I hope that the patch author maybe step up and vote that his patch gets
accepted into mainline, too.

The original patch disccusion is

   http://lists.infradead.org/pipermail/linux-mtd/2014-January/051356.html

There seems to be no issues left with this patch.

Mit freundlichen Grüßen / Kind regards,
	Stefan Christ

On Tue, Mar 15, 2016 at 09:35:37AM +0100, Stefan Christ wrote:
> From: Elie De Brauwer <eliedebrauwer@gmail.com>
> 
> The BCH block typically used with a GPMI block on an i.MX28/i.MX6 is only
> able to correct bitflips on data actually streamed through the block.

▶ WHAT YOU NEED TO DO
[1] Based on the patch email, does each statement agree with it? Answer yes or no for each, and quote the words that decide it. (a) The writer thinks some issues with the patch are still open. (b) The BCH block can correct bitflips only on data that passes through it. (c) The quoted message was sent on a Monday.
[2] Carry on the patch email about the BCH block from where it stops.

▶ LISTED ENTRIES
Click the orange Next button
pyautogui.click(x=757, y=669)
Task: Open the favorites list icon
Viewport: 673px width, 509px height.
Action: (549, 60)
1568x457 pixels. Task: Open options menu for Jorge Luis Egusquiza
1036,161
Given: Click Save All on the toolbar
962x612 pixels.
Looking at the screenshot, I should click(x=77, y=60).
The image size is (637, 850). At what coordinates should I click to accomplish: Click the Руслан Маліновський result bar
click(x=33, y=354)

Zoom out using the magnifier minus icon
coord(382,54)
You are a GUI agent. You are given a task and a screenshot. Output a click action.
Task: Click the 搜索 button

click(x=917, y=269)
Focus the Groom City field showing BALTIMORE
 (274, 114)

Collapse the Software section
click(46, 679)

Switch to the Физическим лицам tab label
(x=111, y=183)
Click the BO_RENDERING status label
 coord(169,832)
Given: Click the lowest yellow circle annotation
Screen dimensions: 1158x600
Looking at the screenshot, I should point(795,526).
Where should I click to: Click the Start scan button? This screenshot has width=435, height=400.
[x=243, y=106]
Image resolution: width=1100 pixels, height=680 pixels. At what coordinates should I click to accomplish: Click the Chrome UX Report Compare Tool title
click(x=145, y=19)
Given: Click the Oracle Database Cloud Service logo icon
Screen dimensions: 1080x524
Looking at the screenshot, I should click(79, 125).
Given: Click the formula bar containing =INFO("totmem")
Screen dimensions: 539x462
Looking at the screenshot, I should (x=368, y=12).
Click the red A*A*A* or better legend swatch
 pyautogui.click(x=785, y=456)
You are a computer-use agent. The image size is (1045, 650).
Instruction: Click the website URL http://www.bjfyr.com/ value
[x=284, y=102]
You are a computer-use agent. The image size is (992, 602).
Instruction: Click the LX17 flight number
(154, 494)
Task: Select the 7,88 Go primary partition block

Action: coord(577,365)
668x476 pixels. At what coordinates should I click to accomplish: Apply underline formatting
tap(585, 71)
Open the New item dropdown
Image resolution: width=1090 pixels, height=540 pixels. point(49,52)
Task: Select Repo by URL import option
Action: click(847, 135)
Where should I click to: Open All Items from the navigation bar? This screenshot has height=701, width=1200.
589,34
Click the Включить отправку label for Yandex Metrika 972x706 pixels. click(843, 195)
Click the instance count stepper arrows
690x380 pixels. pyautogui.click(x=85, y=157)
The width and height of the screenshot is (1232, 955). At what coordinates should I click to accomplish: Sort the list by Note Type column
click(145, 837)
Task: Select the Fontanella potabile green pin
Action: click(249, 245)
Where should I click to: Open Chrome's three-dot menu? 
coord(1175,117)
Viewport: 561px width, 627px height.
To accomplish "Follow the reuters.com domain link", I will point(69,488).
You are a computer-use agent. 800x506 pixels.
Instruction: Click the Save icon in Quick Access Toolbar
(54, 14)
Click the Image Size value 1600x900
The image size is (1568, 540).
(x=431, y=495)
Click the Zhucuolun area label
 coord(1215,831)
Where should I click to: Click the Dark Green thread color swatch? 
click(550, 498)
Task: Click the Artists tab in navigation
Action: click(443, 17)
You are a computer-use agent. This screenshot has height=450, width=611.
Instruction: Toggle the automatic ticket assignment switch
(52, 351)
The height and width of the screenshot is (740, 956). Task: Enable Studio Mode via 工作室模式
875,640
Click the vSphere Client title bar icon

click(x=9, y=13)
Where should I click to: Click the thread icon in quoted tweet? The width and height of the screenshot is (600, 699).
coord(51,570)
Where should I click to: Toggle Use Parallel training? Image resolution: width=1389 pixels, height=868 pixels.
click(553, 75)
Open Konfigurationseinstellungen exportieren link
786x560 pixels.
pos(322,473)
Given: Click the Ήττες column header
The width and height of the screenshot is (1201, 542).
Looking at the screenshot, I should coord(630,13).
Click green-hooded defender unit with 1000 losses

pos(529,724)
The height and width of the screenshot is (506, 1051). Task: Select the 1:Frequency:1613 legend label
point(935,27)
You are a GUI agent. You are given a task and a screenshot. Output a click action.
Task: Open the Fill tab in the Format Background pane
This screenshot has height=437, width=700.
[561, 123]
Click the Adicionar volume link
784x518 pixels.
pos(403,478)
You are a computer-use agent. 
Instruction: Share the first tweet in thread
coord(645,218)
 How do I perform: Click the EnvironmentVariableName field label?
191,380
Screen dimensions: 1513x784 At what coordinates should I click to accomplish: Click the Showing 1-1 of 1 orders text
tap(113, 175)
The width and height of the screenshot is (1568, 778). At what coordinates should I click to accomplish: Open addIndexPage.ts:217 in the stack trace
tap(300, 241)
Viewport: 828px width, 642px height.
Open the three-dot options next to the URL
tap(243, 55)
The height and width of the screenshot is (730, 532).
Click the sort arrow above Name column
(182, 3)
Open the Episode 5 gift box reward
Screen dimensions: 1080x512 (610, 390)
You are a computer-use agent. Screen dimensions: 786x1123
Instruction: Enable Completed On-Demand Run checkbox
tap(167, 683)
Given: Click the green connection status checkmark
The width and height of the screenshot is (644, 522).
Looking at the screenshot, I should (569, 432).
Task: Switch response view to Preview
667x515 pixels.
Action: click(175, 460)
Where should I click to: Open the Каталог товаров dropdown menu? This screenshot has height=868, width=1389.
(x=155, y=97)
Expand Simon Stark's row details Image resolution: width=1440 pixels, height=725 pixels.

▶ TASK-BY-TASK ANSWERS
[1]
(a) No: "There seems to be no issues left with this patch."
(b) Yes: "able to correct bitflips on data actually streamed through the block"
(c) No: "On Tue, Mar 15, 2016"

[2]
> When erasing a block the data does not stream through the BCH block
> and therefore no ECC data is written to the NAND chip. This causes
> gpmi_ecc_read_page to return failure as soon as a single non-1-bit is
> found in an erased page. Typically causing problems at higher levels
> (ubifs corrupted empty space warnings). This problem was also observed
> when using SLC NAND devices.
> 
> This patch configures the BCH block to mark a block as 'erased' if
> not too much bitflips are found (by setting the erase threshold). A
> consequence of this is that whenever an erased page is read, the
> number of bitflips will be counted and corrected in software,
> allowing the upper layers to take proper actions.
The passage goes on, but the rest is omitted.